Service Endpoints extend VNet identity to PaaS services over Azure’s backbone while keeping public endpoints active. Private Endpoints (powered by Private Link) map specific service instances to private IPs in your VNet for full isolation. Private Link is the underlying service. It enables Private Endpoints across Azure and Marketplace offerings.
- Extend VNet identity to PaaS
- Traffic still hits the public endpoint
- No extra cost
- Creates a private IP inside the VNet
- No public exposure
- Requires Private DNS
Comparison
| Feature | Service Endpoint | Private Endpoint |
| Uses Private IP | No | Yes |
| Public Endpoint Exists | Yes | No |
| DNS Changes Required | No | Yes (Private DNS zone) |
| Security Level | Medium | High |
| Cost | Free | Charged |
| Traffic Path | Azure backbone to public IP | Private IP in your VNet |
| Scope | Per service (broad access) | Per instance (granular) |
| Best For | Simple VNet-to-PaaS security | Compliance, hybrid/on-premises access |
Private Link is the underlying platform that enables Private Endpoints. Use Service Endpoints for simple protection. Use Private Endpoints for strict isolation.
7. VNet Peering and Virtual WAN
VNet Peering
VNet Peering connects two VNets for direct, low-latency communication within or across Azure regions.
- Not transitive by default.
- No overlapping CIDR allowed.
- Traffic is billed.
If A peers with B and B peers with C, A does not automatically reach C.
Virtual WAN
Virtual WAN simplifies large-scale, global networking via centralized hubs. Use it when:
- Many branches exist.
- Global routing is needed.
- You want a simplified transit design.
Comparison
| Feature | VNet Peering | Virtual WAN |
| Connectivity | Direct VNet-to-VNet | Global hub-and-spoke |
| Transitivity | No (default) | Yes |
| CIDR Overlap | Not allowed | Supported via hubs |
| Best For | Simple 2-VNet links | Enterprise/global/branch networks |
| Traffic Cost | Billed per GB | Billed (hubs + data transfer) |
8. Application Gateway vs Load Balancer vs Front Door
Azure Load Balancer, Application Gateway, and Front Door handle traffic distribution at different layers and scopes per Microsoft’s load balancing decision guide.
| Service | Layer | Scope | Use Case | Key Notes |
| Load Balancer | L4 | Regional | TCP/UDP workloads (VMs, AKS nodes) | Basic, high-performance |
| Application Gateway | L7 | Regional | Web apps + WAF | Dedicated subnet required |
| Front Door | L7 | Global | Global web + CDN | Private Link integration |
Choose based on protocol needs (L4 vs. L7), regional vs. global reach, and extras like WAF or CDN.
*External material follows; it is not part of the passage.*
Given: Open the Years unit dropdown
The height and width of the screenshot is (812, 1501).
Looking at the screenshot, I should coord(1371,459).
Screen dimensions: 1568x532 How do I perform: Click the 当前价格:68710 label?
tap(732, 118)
9. Other worth knowing networking rules
- Some services need dedicated subnets. If you deploy them into shared subnets, deployment fails.
- Azure Firewall
- Application Gateway
- Bastion
- VPN Gateway
- ExpressRoute Gateway
- Subnet delegation limits usage. When you delegate a subnet to a service like App Service Environment or Application Gateway, you cannot deploy VMs into it.
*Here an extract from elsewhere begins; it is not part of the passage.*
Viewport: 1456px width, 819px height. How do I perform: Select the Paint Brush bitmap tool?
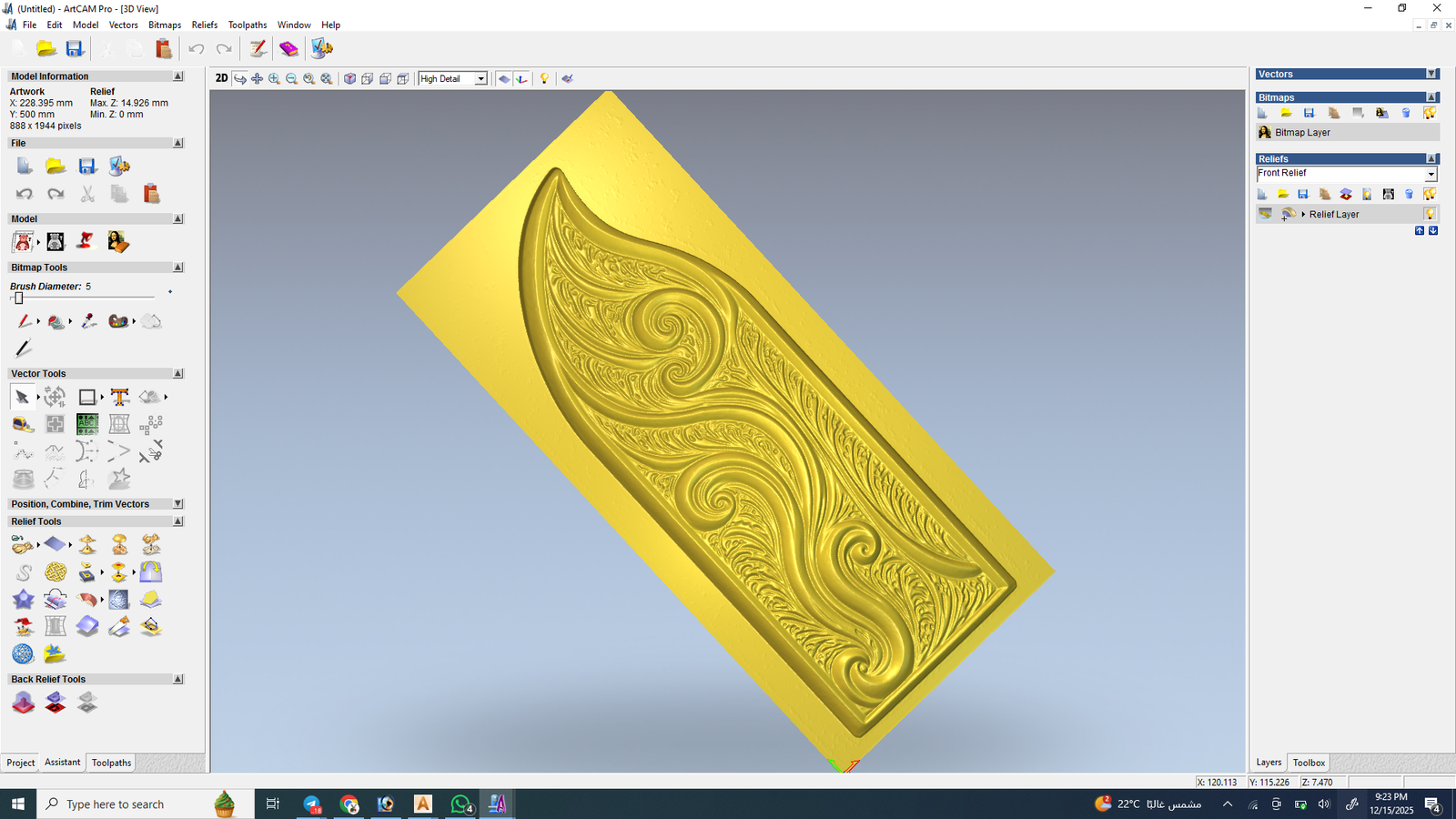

- Private Endpoints consume IPs.
- No overlapping CIDR across peered VNets.
- No Layer 2 in Azure.
Recommended Learning and Reading
John Savill – Azure Networking Master Class.
Final Thoughts
Azure networking looks simple at first. Routing works automatically. VNets are easy to create.
But under the surface lie details which add to the complexity:
- 5 IPs are always reserved.
- No Layer 2 exists.
- Peering is not transitive.
- Subnet sizing is critical.
- DNS is mandatory for private connectivity.
Networking is the core of Azure architecture. If you understand it, designing and working with Azure will be much easier.